And regarding the gain settings, it would indeed be easier for consumers to understand. There are probably some VERY high end amps throughout history that have been made so that the gain pots are set so that the max is at the actual rated voltage, but it's a topic that I've never really seen discussed. And I was unaware of this problem myself until I started testing amps. Car audio, and audio in general is a subject so vast that even if you had an electrical or audio engineering degree, you would still learn new things all the time, the more you brainstormed with other people, tested new theories, new equipment, etc... It's a field that involves many different fields of science, so to ever expect to fully understand all of it would be foolish for anyone to think.


----------



## truebluefoo (Jun 1, 2011)

Thanks for the info jalba...im definitely thinking about picking one up........another question I have is about my component speakers are rated at 125 RMS...my 4 channel amp puts out 100x4 @ 4ohms........if i bridge them...im looking at 350-400W per channel.....can i do that and set the gains low....or do you think it will definitely be blasting the hell out of my speakers....some1 said I should be good if I set the gains right...just wanted another perspective


----------



## Fricasseekid (Apr 19, 2011)

I have some PG comps rated for about 125 watts rms. They are currently on amp that's rated 100x2 @ 4ohms. I only have my gain up 1/4 of the way and they get loud and stay clean!
I measured my output with a DMM and I'm only puting 50-60 watts continuous power to the speakers right now. 
It does not take alot of power for mids and highs to sing, it just takes clean power for them to sound good. 
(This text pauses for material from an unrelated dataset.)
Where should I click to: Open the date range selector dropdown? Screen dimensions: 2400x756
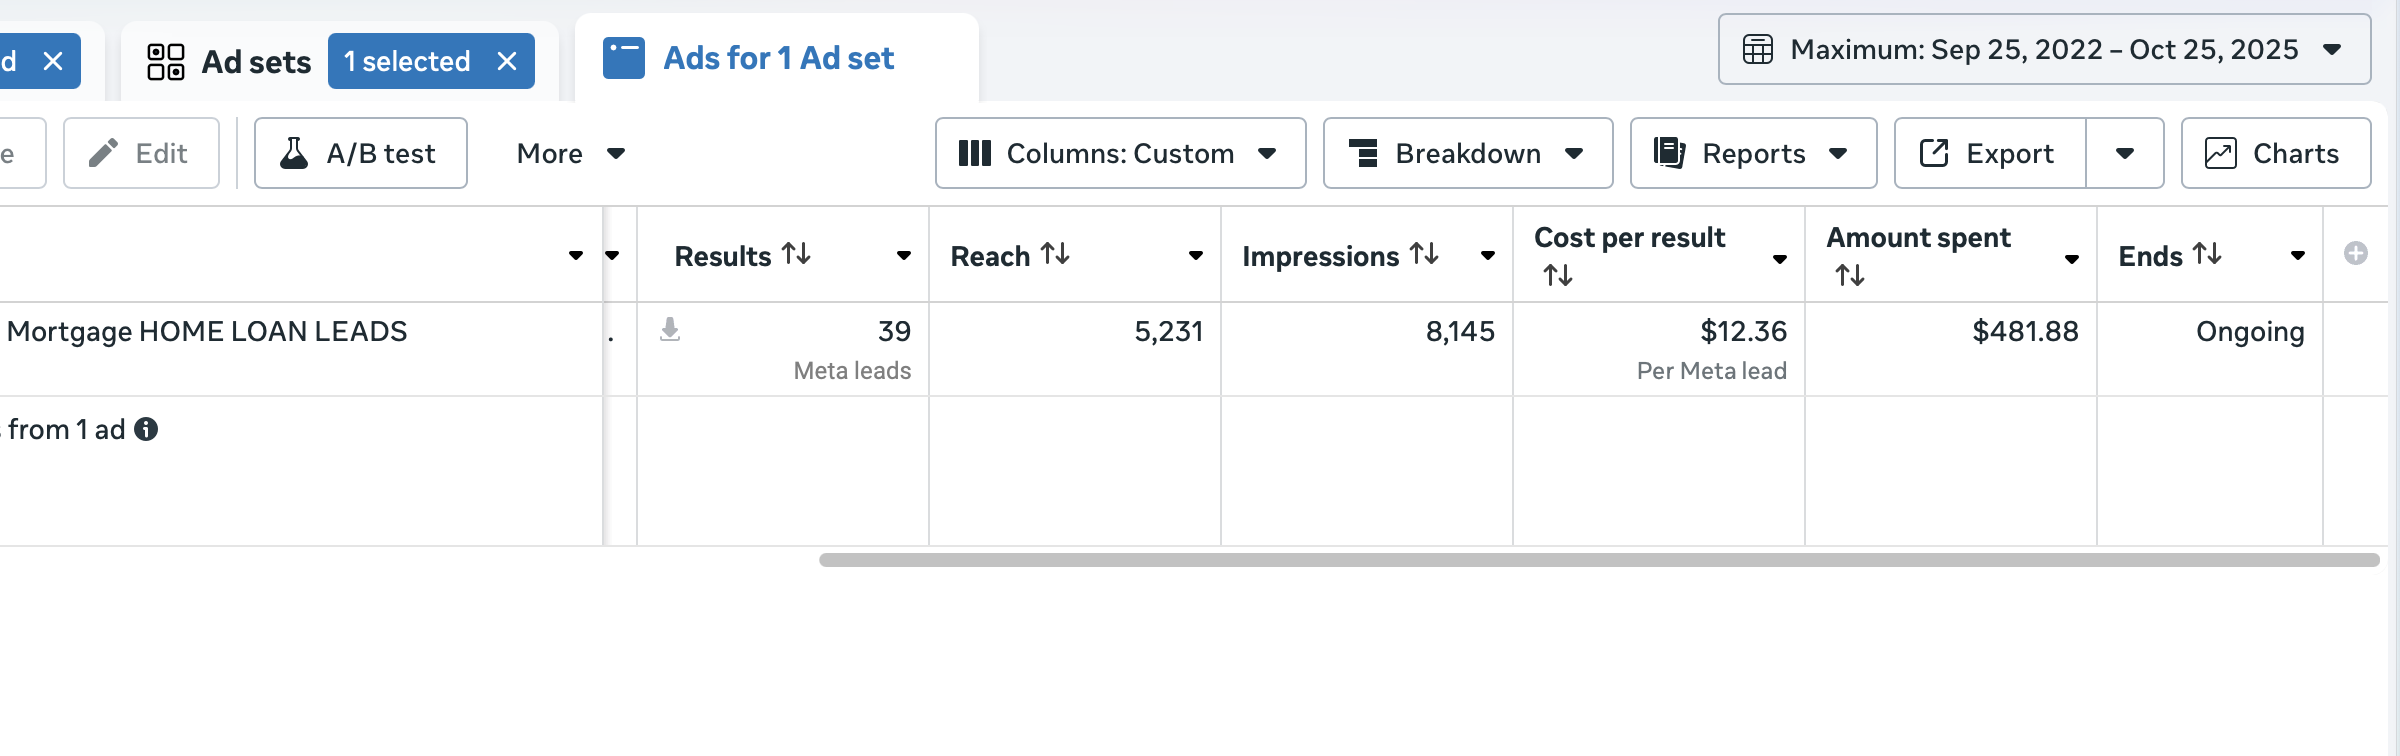2044,49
Do a search on how to set gains. Look up the method Bikinipunk recommends that involves playing a silent track (or switch your HU to aux) then cranking the gain until the noise-floor is just below audible. Keep those speakers at 4 ohms and you should end up with plenty of volume and enough overhead to keep you happen. Plus this method protects your speakers and amps as well.


----------



## Fricasseekid (Apr 19, 2011)

I'm not beyond a bit of spoon feeding, so here ya go:

http://diymobileaudio.com/forum/diy...ed/99024-setting-gains-whats-your-method.html

Post #2 specifically, but there's alot of good info in this thread. Basically oscopes and RTAs and all that fancy equipment will tell you exactly what your system sounds like to a computer, but it's your ears that matter. I'm if the opinion that if you need all that fancy equipment (unless your doing time alignment or something) to tune your system then you making adjustments that are beyond the level of what you can hear anyways. Tune it so it sounds good to you, enjoy it! I believe Bikinipunk says something to the
same effect.


----------



## truebluefoo (Jun 1, 2011)

badass...thanks for info...im not even going to bridge channels since you mentioned it. I'll check this article out too..Thanks!


----------



## Buzzman (Jul 26, 2007)

The answer to your question depends on whether the speaker power handling recommendations are in fact based on RMS standards, as compared to "music power" or "program power." A lot of speaker manufacturers' power recommendations are based on the latter, which are definitely different from the RMS standard. Here is an article that explains all of this really well and provides good guidance:

Speaker Selection and Amplifier Power Ratings


----------



## truebluefoo (Jun 1, 2011)

Thanks for the update....good info..I'm reading it now


----------



## antikryst (Feb 26, 2011)

ive heard hertz milles running on 65W RMS audison amps on a soundboard a couple of days ago and they sounded awesome and real loud. trying to figure this out myself too since im looking for a new amp for my focal v30s and im just running them using a cheap no brand supposedly 80W rms amp currently and looking to improve the SQ.


----------



## ZAKOH (Nov 26, 2010)

It's a crazy RMS finding. How many 4-channel amplifiers out there that are rated for 150watts RMS per channel? Most free air/IB subwoofers will not be able to handle so much power, yet the component set with 6.5 woofers will? 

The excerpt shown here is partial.